▶ **What the exercise asks**
Reproduce the listing exactly, so that no line differs from the original.

-------

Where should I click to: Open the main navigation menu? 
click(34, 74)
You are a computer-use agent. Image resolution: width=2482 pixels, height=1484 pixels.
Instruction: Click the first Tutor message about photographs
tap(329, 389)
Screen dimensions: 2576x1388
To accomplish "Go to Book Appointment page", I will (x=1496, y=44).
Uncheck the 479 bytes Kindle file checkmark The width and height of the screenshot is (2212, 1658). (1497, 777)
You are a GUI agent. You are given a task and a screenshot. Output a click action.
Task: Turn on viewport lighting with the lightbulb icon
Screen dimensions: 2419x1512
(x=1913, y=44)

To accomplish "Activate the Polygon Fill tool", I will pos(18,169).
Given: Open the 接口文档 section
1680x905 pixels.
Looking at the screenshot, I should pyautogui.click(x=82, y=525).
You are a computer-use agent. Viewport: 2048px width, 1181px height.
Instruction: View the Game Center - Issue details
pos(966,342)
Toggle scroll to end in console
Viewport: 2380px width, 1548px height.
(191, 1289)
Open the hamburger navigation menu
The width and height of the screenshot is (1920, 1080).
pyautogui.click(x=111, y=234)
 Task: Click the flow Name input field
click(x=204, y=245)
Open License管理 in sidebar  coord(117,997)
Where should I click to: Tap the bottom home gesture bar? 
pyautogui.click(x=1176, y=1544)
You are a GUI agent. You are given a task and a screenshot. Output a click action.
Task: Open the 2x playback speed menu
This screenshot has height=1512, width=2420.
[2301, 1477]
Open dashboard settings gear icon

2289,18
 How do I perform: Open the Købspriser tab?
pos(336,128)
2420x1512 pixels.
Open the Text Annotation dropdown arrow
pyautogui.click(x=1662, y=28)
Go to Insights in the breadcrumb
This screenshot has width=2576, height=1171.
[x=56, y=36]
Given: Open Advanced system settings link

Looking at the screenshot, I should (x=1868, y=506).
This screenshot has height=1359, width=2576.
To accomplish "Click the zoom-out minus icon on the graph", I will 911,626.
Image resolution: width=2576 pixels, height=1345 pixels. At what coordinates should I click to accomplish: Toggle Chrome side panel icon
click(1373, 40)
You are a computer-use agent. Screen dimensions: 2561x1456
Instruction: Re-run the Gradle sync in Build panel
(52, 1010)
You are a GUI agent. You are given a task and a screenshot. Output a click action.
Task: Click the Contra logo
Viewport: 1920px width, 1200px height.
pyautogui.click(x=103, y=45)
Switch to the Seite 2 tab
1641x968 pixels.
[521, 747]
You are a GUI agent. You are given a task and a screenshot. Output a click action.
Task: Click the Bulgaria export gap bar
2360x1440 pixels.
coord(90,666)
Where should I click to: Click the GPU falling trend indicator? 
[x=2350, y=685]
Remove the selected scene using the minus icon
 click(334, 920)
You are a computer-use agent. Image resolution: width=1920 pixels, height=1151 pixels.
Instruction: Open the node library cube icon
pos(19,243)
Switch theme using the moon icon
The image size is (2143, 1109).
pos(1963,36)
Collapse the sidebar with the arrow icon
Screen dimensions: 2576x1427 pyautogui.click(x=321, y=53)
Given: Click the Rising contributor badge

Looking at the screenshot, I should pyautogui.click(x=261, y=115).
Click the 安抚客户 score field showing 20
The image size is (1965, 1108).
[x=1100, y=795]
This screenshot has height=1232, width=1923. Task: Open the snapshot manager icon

-------

▶ **Exercise response**
Where should I click to: Open the main navigation menu? 
click(34, 74)
You are a computer-use agent. Image resolution: width=2482 pixels, height=1484 pixels.
Instruction: Click the first Tutor message about photographs
tap(329, 389)
Screen dimensions: 2576x1388
To accomplish "Go to Book Appointment page", I will (x=1496, y=44).
Uncheck the 479 bytes Kindle file checkmark The width and height of the screenshot is (2212, 1658). (1497, 777)
You are a GUI agent. You are given a task and a screenshot. Output a click action.
Task: Turn on viewport lighting with the lightbulb icon
Screen dimensions: 2419x1512
(x=1913, y=44)

To accomplish "Activate the Polygon Fill tool", I will pos(18,169).
Given: Open the 接口文档 section
1680x905 pixels.
Looking at the screenshot, I should pyautogui.click(x=82, y=525).
You are a computer-use agent. Viewport: 2048px width, 1181px height.
Instruction: View the Game Center - Issue details
pos(966,342)
Toggle scroll to end in console
Viewport: 2380px width, 1548px height.
(191, 1289)
Open the hamburger navigation menu
The width and height of the screenshot is (1920, 1080).
pyautogui.click(x=111, y=234)
 Task: Click the flow Name input field
click(x=204, y=245)
Open License管理 in sidebar  coord(117,997)
Where should I click to: Tap the bottom home gesture bar? 
pyautogui.click(x=1176, y=1544)
You are a GUI agent. You are given a task and a screenshot. Output a click action.
Task: Open the 2x playback speed menu
This screenshot has height=1512, width=2420.
[2301, 1477]
Open dashboard settings gear icon

2289,18
 How do I perform: Open the Købspriser tab?
pos(336,128)
2420x1512 pixels.
Open the Text Annotation dropdown arrow
pyautogui.click(x=1662, y=28)
Go to Insights in the breadcrumb
This screenshot has width=2576, height=1171.
[x=56, y=36]
Given: Open Advanced system settings link

Looking at the screenshot, I should (x=1868, y=506).
This screenshot has height=1359, width=2576.
To accomplish "Click the zoom-out minus icon on the graph", I will 911,626.
Image resolution: width=2576 pixels, height=1345 pixels. At what coordinates should I click to accomplish: Toggle Chrome side panel icon
click(1373, 40)
You are a computer-use agent. Screen dimensions: 2561x1456
Instruction: Re-run the Gradle sync in Build panel
(52, 1010)
You are a GUI agent. You are given a task and a screenshot. Output a click action.
Task: Click the Contra logo
Viewport: 1920px width, 1200px height.
pyautogui.click(x=103, y=45)
Switch to the Seite 2 tab
1641x968 pixels.
[521, 747]
You are a GUI agent. You are given a task and a screenshot. Output a click action.
Task: Click the Bulgaria export gap bar
2360x1440 pixels.
coord(90,666)
Where should I click to: Click the GPU falling trend indicator? 
[x=2350, y=685]
Remove the selected scene using the minus icon
 click(334, 920)
You are a computer-use agent. Image resolution: width=1920 pixels, height=1151 pixels.
Instruction: Open the node library cube icon
pos(19,243)
Switch theme using the moon icon
The image size is (2143, 1109).
pos(1963,36)
Collapse the sidebar with the arrow icon
Screen dimensions: 2576x1427 pyautogui.click(x=321, y=53)
Given: Click the Rising contributor badge

Looking at the screenshot, I should pyautogui.click(x=261, y=115).
Click the 安抚客户 score field showing 20
The image size is (1965, 1108).
[x=1100, y=795]
This screenshot has height=1232, width=1923. Task: Open the snapshot manager icon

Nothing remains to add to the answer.